Though Wheaton increasingly has faced opposition for its stand against homosexuality, the Green Paper reflected an unswerving commitment to a biblical sexual ethic. “…(W)e believe that homosexual relations – like all sexual relations outside of marriage as biblically defined – are sinful,” Ryken wrote.
No doubt, the pressure on Wheaton to cave on this issue will get more and more intense. Just this year, a group of Wheaton alumni who affirm gay identity launched OneWheaton to promote their cause. And, this October, OneWheaton is planning a series of events to coincide with Wheaton’s Homecoming. These include attending the college’s football game donning OneWheaton T-shirts, and hosting a concert near campus with recently-out recording artist Jennifer Knapp. God help Wheaton as it seeks to respond in truth and love.
Ryken also rightly challenges the college community to recapture a passion for souls, which is waning among evangelicals. He asks, “Has the evangelical church lost some of its fervor for evangelizing the lost?” Clearly it has.
Scott Moreau, a missions professor at Wheaton College, said in a New York Times article that two decades ago half of his graduate students named building churches abroad as their top priority. “Today, it might be 10%,” Moreau says. “Fighting trafficking, orphanage work, HIV-AIDS, poverty – that is probably 50%.” I agree with Ryken that “we must never forget that people are lost without the gospel . . .” Social action without evangelization accomplishes little.

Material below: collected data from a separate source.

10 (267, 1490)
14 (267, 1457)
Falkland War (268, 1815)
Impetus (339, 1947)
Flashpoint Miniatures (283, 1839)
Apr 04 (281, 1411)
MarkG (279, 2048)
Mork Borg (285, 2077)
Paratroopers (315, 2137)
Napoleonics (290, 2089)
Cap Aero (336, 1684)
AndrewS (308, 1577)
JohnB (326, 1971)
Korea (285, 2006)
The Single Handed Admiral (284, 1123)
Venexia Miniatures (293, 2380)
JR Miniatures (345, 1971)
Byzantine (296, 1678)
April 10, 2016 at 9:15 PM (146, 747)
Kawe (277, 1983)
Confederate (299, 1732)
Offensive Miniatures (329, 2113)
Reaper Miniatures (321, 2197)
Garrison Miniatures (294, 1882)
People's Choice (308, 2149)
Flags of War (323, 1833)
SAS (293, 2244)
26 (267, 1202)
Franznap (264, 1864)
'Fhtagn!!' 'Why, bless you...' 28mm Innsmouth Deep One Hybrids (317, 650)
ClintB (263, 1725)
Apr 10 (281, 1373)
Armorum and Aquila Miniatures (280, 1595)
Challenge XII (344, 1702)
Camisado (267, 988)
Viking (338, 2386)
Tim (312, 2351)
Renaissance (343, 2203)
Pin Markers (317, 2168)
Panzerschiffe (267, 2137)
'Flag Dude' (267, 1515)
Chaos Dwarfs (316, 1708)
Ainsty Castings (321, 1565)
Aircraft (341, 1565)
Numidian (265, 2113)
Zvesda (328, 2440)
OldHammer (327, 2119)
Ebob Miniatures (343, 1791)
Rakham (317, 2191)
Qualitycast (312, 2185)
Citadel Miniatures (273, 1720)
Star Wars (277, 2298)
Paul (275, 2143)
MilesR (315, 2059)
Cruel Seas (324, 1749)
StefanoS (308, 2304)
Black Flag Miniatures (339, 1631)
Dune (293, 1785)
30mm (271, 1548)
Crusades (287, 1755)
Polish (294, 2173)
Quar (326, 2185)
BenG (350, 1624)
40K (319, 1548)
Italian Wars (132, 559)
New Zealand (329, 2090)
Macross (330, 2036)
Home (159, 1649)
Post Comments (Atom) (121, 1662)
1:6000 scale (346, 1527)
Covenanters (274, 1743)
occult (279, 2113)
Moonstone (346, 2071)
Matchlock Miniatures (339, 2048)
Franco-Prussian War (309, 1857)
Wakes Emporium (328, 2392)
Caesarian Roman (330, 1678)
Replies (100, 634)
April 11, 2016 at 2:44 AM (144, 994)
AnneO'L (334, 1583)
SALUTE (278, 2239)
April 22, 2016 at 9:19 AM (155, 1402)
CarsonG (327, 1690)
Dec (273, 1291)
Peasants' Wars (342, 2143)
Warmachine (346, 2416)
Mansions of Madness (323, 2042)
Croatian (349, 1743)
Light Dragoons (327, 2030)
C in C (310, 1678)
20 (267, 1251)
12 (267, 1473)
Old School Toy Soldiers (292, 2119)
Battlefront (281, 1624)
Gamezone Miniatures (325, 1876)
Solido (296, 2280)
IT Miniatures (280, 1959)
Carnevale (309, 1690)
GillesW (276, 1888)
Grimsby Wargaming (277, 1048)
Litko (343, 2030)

The only red flag I detected in the new document is its paragraph on “political challenges.” Ryken writes:
“ Wheaton College is variously perceived as too liberal or else too conservative politically. Furthermore, some constituents and observers have trouble distinguishing between political and theological liberalism or conservatism. This is part of a wider trend (on both the right and the left) of pursuing cultural influence for the church by means of political power. Arguably, one of Wheaton’s strengths is its breadth of biblically-grounded thought on social and political issues . . .”
I understand and can appreciate the difference between political and theological liberalism and conservatism. If I didn’t, I couldn’t attend the church I do, where the majority is theologically conservative, but tends to lean Left politically. But, just because theological and political liberalism and conservatism are different doesn’t mean they aren’t connected. They are. Nor are they equally valid. Liberalism is based on thoroughly unbiblical premises that the state is our father, not God; that suffering is caused by inequality, not sin; and that salvation is achieved by government intervention and redistribution, not Christ.
Now, I do not believe the Kingdom of God will advance by political means. But, I am concerned by what I detect is a failure by some Wheaton professors to integrate their politics with correct theology. I don’t agree with Ryken’s assertion that one of Wheaton’s strengths is its “breadth” of thought on political and social issues. In fact, one of its most glaring weaknesses is that some of its faculty hold positions that are incongruous with a biblical worldview. When the chair of the Education Department asserts that Bill Ayers and company “have enlightened us” and that Marxism is “not necessarily” unbiblical, that’s a serious problem.
Of course, the Green Paper is intended to be a provisional document to spark discussion. Ryken has appointed a 10-person task force of students, faculty, staff, and alumni to review and revise the paper. He also is inviting the Wheaton community to respond to the paper via email ([email protected]). The task force will present its findings in an executive report due the end of January.